::: Material provided :::

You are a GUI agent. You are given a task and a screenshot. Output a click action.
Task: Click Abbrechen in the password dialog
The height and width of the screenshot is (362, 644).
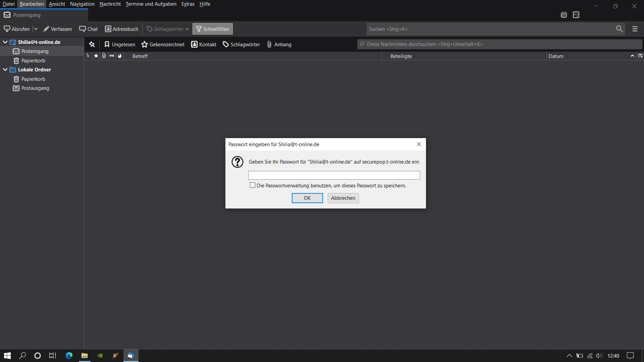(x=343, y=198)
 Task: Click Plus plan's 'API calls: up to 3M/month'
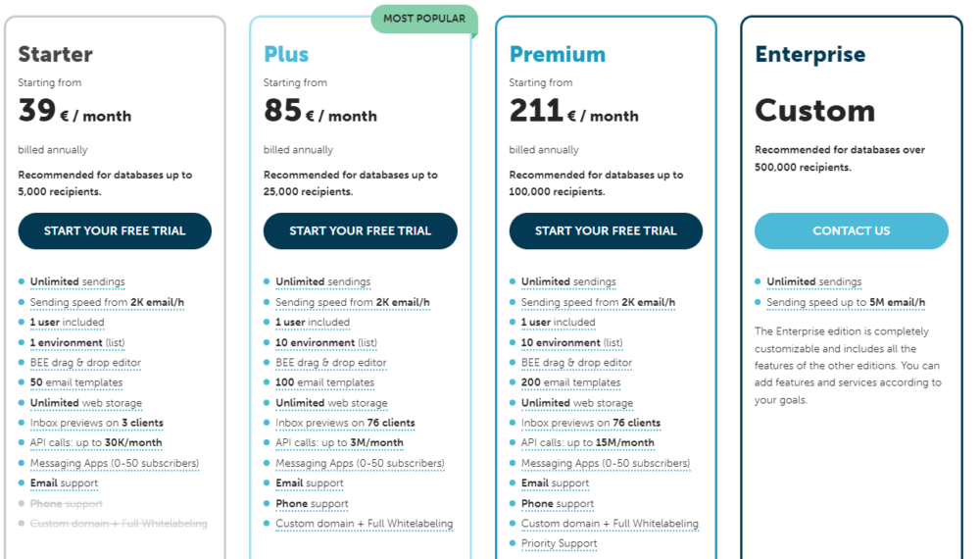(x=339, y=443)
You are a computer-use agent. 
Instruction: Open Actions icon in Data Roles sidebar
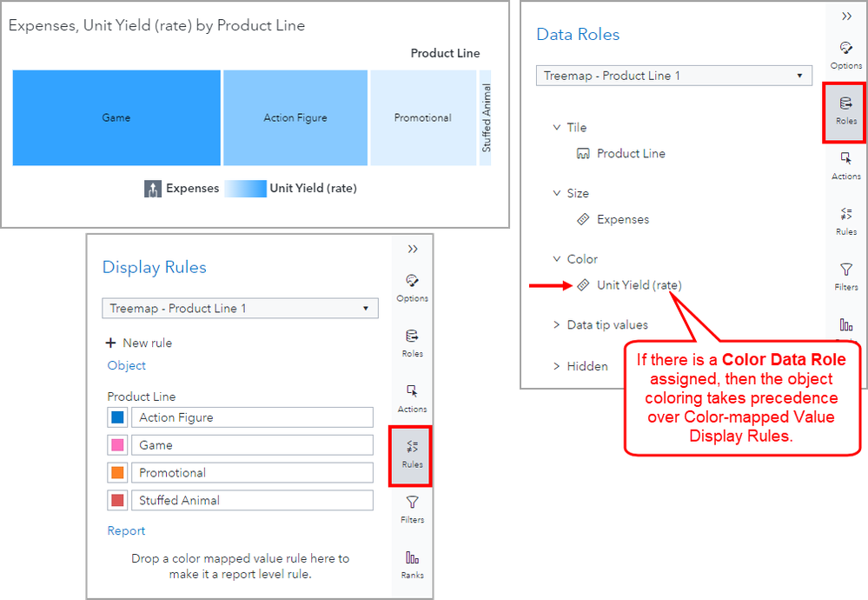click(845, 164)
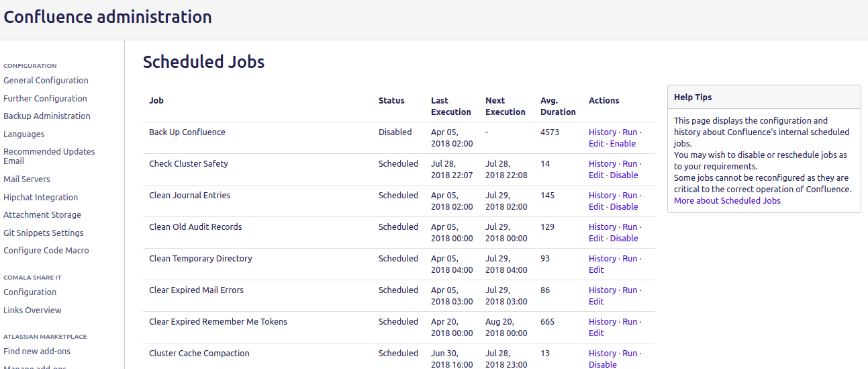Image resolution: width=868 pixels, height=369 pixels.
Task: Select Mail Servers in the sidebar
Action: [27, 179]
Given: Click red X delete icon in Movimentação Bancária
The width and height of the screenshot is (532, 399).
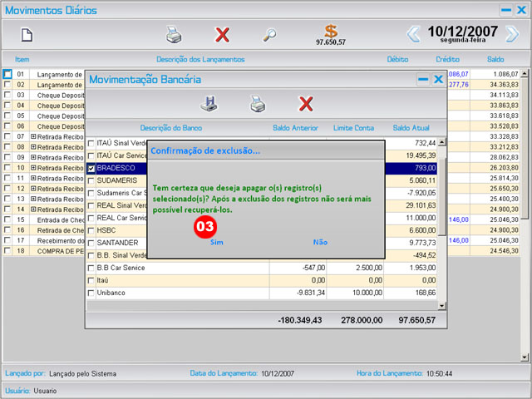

:::
::: Material provided :::

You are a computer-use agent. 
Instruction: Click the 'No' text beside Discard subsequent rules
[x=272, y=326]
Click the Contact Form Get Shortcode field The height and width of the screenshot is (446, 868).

:::

#### [What is required]
Repeat exactly the lines above, from the line that contains "The height and width of the screenshot is (362, 644)." down through the line that contains "The width and". Include both of those lines and none of the pictures.

#### [Written answer]
The height and width of the screenshot is (362, 644).
(x=343, y=198)
 Task: Click Plus plan's 'API calls: up to 3M/month'
(x=339, y=443)
You are a computer-use agent. 
Instruction: Open Actions icon in Data Roles sidebar
click(845, 164)
Image resolution: width=868 pixels, height=369 pixels.
Task: Select Mail Servers in the sidebar
Action: [27, 179]
Given: Click red X delete icon in Movimentação Bancária
The width and height of the screenshot is (532, 399).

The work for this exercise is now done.